[PATCH v6 2/3] drm/xe/vf: Attach and detach CCS copy commands with BO
K V P, Satyanarayana
satyanarayana.k.v.p at intel.com
Mon Jun 9 12:00:40 UTC 2025
Hi.
> -----Original Message-----
> From: Brost, Matthew <matthew.brost at intel.com>
> Sent: Friday, June 6, 2025 11:08 PM
> To: K V P, Satyanarayana <satyanarayana.k.v.p at intel.com>
> Cc: intel-xe at lists.freedesktop.org; Wajdeczko, Michal
> <Michal.Wajdeczko at intel.com>; Winiarski, Michal
> <michal.winiarski at intel.com>; Lis, Tomasz <tomasz.lis at intel.com>; Auld,
> Matthew <matthew.auld at intel.com>
> Subject: Re: [PATCH v6 2/3] drm/xe/vf: Attach and detach CCS copy
> commands with BO
>
> On Fri, Jun 06, 2025 at 06:15:57PM +0530, Satyanarayana K V P wrote:
> > Attach CCS read/write copy commands to BO for old and new mem types as
> > NULL -> tt or system -> tt.
> > Detach the CCS read/write copy commands from BO while deleting ttm bo
> > from xe_ttm_bo_delete_mem_notify().
> >
> > Signed-off-by: Satyanarayana K V P <satyanarayana.k.v.p at intel.com>
> > ---
> > Cc: Michal Wajdeczko <michal.wajdeczko at intel.com>
> > Cc: Michał Winiarski <michal.winiarski at intel.com>
> > Cc: Tomasz Lis <tomasz.lis at intel.com>
> > Cc: Matthew Brost <matthew.brost at intel.com>
> > Cc: Matthew Auld <matthew.auld at intel.com>
> >
> > V5 -> V6:
> > - Removed dead code from xe_migrate_ccs_rw_copy() function. (Matthew
> Brost)
> >
> > V4 -> V5:
> > - Create a list of BBs for the given BO and fixed memory leak while
> > detaching BOs. (Matthew Brost).
>
> I'd still personally prefer a single BB per BO rather than having a
> list. Unless I'm missing something, I think that would work and would be
> cleaner. Any particular reason you went with a list of BB over a single
> BB?
>
If the provided size is more than max_mem_transfer_per_pass(), then the copy is divided into chunks.

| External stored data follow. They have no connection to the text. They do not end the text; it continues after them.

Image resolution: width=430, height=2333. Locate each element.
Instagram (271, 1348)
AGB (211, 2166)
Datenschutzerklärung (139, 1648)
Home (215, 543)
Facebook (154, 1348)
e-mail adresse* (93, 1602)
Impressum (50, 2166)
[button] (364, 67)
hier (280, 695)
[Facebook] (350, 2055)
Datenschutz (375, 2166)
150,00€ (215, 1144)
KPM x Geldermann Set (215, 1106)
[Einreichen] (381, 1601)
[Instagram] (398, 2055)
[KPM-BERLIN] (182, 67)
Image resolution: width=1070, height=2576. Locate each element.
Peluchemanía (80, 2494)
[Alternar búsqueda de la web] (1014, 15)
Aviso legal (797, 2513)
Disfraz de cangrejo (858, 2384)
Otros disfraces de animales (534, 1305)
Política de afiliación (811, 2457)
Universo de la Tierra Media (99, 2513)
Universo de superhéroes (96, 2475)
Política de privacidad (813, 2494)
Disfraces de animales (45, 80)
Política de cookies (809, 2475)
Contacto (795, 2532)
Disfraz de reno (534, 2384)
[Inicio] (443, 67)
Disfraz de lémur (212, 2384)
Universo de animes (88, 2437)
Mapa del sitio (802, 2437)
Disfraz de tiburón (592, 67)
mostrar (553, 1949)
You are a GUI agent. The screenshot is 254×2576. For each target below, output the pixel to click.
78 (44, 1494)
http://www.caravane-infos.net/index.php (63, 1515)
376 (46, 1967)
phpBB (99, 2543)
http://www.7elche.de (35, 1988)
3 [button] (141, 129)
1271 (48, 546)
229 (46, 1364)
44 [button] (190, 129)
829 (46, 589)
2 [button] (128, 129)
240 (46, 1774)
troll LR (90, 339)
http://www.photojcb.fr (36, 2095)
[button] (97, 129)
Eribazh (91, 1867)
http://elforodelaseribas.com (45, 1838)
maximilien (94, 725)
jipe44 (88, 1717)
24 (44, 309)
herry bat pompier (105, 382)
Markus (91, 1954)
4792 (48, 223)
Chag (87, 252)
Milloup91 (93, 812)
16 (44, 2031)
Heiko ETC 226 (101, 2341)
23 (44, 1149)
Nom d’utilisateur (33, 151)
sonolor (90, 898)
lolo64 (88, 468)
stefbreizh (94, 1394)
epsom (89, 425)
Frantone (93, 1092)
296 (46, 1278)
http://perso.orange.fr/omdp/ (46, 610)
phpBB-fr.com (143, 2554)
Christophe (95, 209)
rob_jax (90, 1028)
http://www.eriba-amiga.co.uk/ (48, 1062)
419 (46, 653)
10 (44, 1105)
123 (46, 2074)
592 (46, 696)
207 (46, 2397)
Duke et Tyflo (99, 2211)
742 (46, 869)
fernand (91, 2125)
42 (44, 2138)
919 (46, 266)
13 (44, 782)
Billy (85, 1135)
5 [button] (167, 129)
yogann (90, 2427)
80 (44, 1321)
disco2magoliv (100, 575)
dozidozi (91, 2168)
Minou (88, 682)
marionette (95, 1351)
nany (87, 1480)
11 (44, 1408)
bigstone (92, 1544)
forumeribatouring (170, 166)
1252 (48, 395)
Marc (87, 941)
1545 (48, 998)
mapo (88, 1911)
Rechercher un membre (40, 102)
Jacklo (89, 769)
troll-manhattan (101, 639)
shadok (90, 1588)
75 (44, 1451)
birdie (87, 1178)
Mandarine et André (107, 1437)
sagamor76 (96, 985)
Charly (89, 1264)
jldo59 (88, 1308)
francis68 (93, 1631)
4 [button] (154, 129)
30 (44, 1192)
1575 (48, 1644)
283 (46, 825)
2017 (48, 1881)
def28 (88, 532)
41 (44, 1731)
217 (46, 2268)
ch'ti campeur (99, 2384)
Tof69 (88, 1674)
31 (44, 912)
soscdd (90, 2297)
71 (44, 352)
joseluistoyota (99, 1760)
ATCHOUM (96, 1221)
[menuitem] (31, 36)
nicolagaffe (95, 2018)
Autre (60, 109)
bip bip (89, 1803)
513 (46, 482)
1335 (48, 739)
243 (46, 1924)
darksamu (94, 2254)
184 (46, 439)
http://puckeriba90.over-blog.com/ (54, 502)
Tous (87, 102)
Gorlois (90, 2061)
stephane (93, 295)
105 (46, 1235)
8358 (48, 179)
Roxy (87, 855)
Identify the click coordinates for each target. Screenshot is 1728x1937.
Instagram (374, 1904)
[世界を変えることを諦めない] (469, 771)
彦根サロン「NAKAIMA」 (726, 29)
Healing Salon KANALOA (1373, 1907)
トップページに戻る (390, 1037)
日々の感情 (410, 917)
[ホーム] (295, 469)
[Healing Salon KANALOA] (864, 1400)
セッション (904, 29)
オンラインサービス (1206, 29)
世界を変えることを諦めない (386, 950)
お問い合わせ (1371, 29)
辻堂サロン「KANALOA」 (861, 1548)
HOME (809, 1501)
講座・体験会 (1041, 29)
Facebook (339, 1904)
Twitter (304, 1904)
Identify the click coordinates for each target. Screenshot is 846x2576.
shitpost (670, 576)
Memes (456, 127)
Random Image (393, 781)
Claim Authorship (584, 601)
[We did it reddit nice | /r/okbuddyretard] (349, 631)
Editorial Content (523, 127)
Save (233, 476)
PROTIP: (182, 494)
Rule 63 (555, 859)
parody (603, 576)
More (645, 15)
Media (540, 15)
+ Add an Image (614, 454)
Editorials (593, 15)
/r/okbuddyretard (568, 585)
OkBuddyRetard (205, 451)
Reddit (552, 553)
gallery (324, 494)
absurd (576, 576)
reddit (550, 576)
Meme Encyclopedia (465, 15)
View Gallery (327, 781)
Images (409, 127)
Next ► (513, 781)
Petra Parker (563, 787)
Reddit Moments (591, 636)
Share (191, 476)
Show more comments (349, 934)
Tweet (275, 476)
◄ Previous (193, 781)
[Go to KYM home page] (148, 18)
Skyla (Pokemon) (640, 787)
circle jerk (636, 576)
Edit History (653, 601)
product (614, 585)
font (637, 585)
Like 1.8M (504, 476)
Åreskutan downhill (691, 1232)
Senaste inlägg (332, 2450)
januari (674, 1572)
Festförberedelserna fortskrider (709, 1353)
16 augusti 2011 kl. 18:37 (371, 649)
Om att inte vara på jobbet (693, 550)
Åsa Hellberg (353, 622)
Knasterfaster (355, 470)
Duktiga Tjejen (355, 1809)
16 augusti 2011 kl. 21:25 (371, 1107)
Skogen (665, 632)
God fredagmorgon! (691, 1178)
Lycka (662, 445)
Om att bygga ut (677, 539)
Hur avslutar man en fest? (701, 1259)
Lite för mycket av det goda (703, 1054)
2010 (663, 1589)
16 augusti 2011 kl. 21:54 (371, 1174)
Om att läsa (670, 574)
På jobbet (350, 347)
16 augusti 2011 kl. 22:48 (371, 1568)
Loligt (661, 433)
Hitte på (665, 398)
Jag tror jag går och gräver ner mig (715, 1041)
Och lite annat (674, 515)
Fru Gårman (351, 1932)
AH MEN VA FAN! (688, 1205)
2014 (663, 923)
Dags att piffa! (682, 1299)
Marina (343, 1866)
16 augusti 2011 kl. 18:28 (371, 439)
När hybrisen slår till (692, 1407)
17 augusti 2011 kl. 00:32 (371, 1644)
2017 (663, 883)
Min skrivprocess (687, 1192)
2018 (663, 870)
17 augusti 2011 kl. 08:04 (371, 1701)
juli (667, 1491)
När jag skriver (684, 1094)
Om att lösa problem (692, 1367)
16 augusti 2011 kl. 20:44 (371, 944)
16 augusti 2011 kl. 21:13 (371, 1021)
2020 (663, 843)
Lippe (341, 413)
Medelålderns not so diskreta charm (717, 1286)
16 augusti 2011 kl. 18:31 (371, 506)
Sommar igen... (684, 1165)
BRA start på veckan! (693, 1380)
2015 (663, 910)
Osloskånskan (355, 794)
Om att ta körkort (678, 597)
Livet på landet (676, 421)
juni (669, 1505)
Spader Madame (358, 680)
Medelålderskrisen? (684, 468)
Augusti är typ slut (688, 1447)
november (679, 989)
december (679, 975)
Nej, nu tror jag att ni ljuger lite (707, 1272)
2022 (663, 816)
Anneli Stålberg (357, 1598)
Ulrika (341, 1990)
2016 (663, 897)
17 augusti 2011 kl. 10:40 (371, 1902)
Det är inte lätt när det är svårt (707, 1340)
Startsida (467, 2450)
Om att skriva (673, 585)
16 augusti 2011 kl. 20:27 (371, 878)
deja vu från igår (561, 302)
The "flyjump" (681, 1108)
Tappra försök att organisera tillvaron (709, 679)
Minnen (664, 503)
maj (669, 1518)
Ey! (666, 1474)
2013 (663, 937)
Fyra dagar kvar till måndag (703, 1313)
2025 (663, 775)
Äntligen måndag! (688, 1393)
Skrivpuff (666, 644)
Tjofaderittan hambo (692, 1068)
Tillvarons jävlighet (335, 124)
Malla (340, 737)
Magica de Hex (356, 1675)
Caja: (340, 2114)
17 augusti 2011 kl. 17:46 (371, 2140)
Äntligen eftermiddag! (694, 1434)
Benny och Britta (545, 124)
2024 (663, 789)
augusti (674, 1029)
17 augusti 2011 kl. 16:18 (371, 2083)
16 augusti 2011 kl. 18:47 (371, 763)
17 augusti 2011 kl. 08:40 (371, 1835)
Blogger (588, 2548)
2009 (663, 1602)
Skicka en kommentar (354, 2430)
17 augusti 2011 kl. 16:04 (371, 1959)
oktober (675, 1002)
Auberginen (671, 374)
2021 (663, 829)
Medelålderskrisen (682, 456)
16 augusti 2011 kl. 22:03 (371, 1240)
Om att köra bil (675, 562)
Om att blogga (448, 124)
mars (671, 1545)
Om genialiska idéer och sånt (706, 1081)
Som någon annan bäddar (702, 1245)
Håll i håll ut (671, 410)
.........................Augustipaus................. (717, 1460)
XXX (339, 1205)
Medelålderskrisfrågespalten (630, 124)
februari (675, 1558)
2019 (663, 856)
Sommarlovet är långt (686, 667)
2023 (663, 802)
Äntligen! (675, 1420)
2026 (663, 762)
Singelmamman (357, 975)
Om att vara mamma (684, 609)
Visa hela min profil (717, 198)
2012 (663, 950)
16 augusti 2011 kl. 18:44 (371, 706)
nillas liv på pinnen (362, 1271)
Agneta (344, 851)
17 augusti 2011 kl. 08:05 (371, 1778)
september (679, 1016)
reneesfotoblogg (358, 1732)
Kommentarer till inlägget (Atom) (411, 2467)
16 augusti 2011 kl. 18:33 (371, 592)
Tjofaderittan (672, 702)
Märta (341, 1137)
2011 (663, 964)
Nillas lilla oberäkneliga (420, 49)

The max_mem_transfer_per_pass = MAX_CCS_LIMITED_TRANSFER = 4MB.
For buffer sizes bigger than 4MB, we get more BBs and so, created a list to track and free them.
The Head of the list is stored in the BO, and list is parsed only when more BBs are available in the list.
For 98% of the cases, only one BB was allocated when checked with 3D benchmark.
-Satya.
> > - Fixed review comments (Matthew Brost & Matthew Auld).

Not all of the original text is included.